## Activity
Restate, word for word and with no pictures, the stretch of lines in the data below that begins at the line with "The height and" and ends at the line with "Screen dimensions: 1280x682", inclusive.

(Pixel coordinate grounding data)
-=-=-=-=-
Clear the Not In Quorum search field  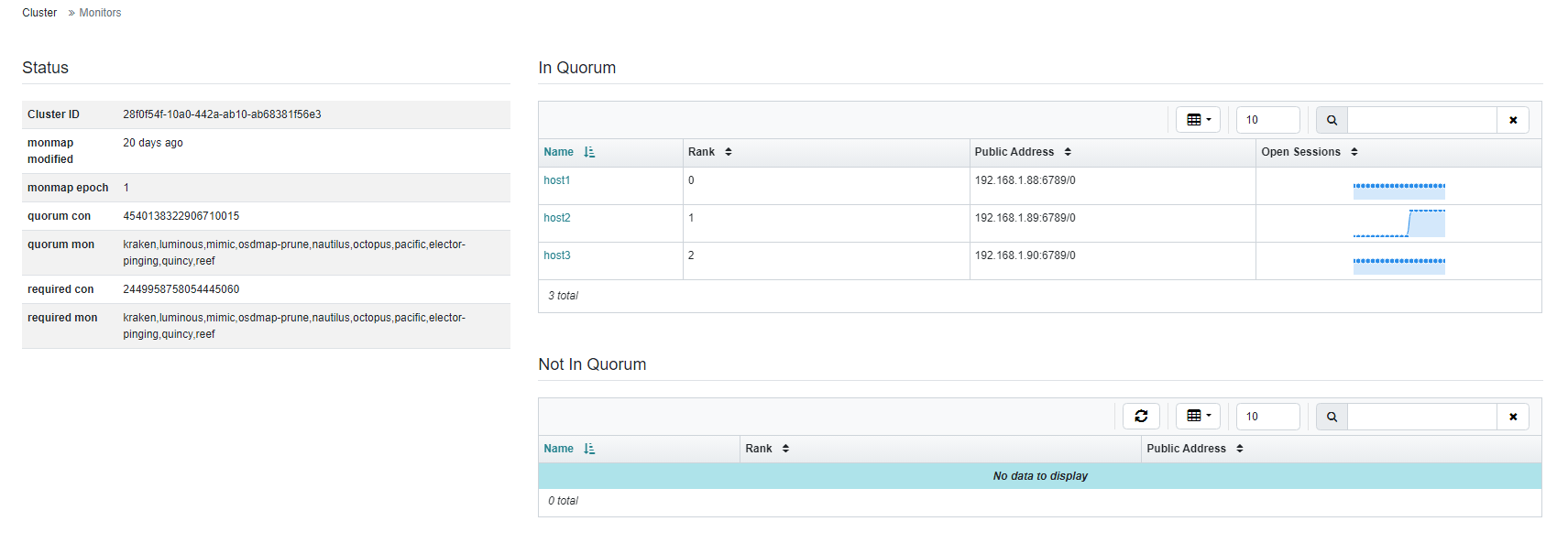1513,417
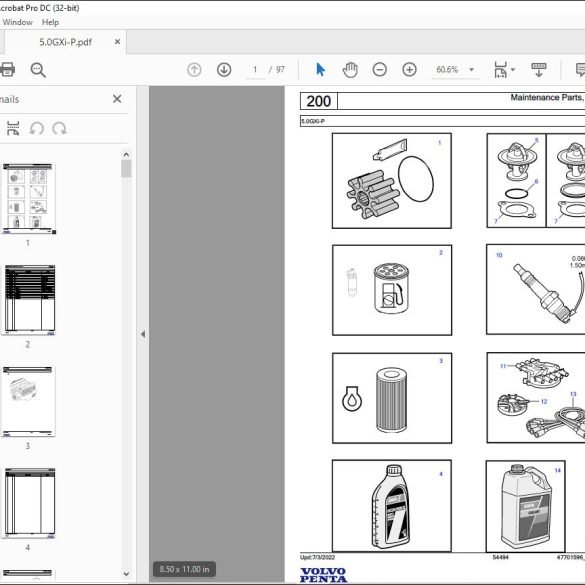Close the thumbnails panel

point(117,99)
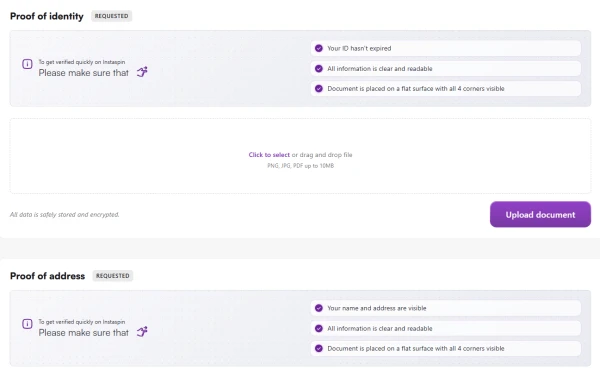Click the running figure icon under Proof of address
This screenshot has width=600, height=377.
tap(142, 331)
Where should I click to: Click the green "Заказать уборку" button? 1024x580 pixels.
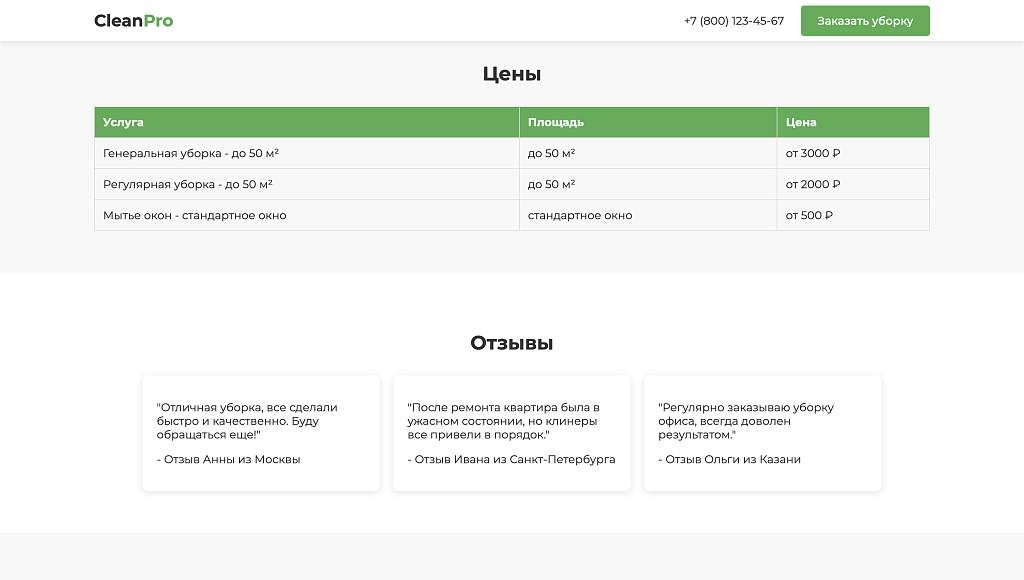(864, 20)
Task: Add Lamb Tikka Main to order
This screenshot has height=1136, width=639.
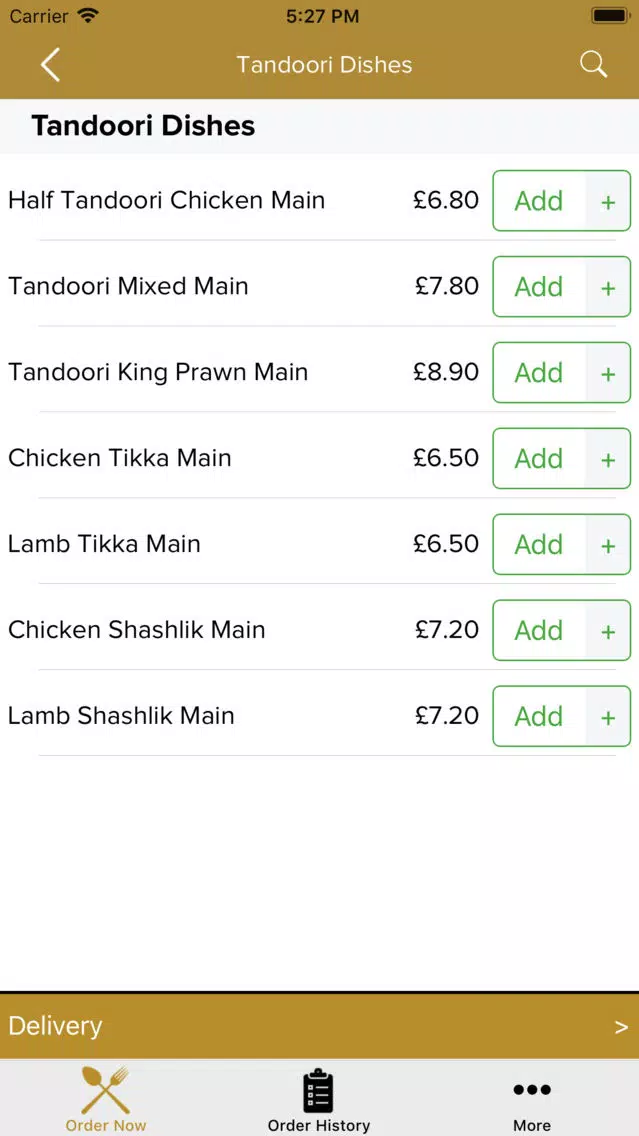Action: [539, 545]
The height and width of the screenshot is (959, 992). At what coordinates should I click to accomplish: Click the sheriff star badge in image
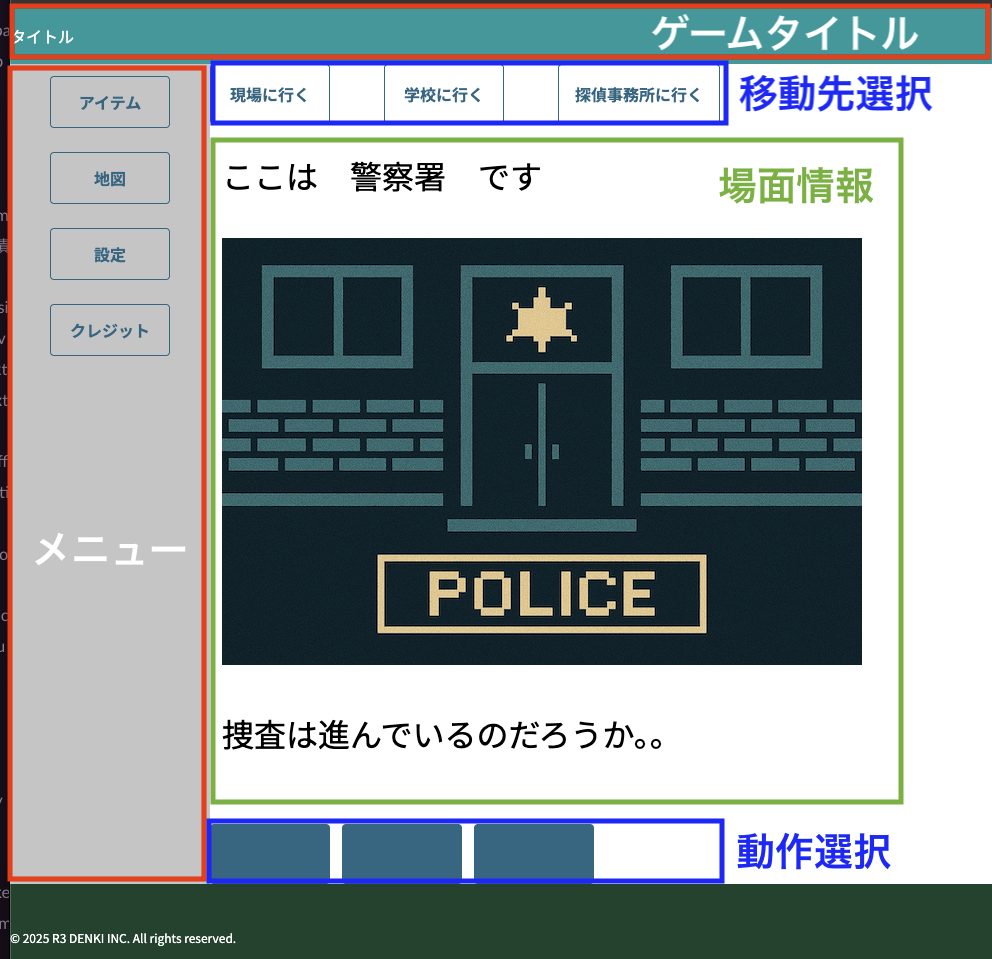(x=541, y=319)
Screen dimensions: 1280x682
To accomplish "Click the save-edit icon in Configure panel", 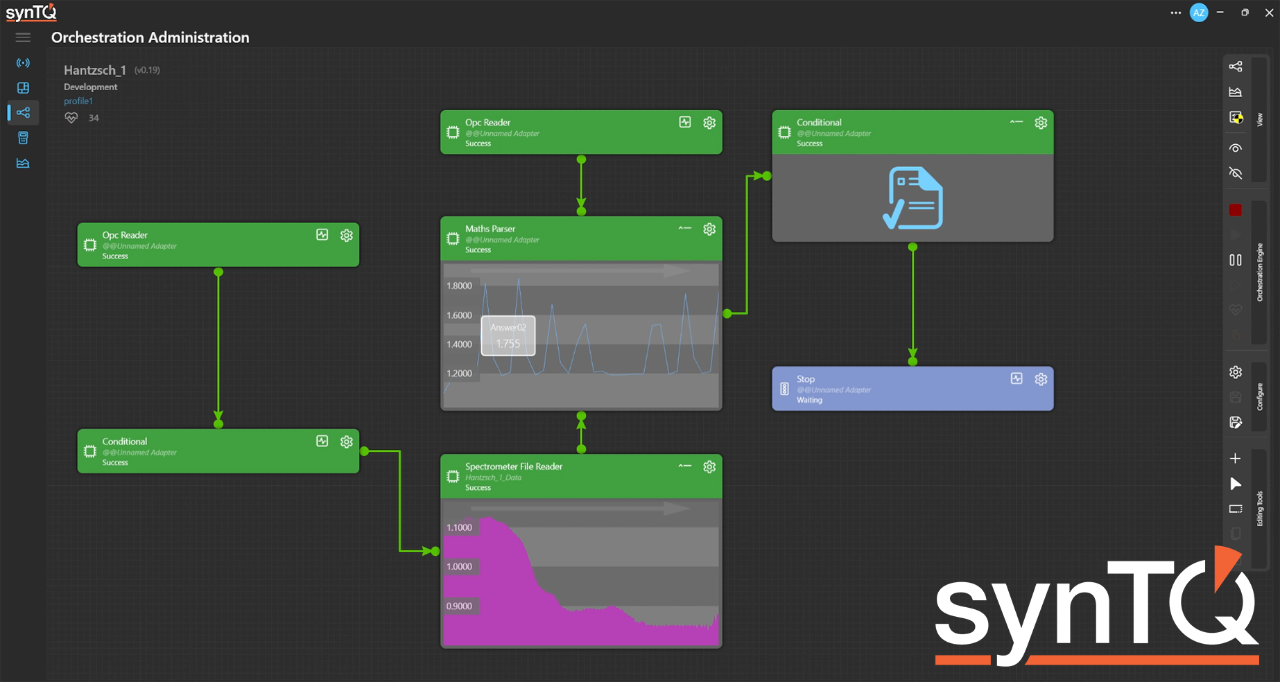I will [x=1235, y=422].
-=-=-=-=-
## Result of this exercise
The height and width of the screenshot is (959, 992). At what coordinates should I click to accomplish: Click the sheriff star badge in image
(x=541, y=319)
Screen dimensions: 1280x682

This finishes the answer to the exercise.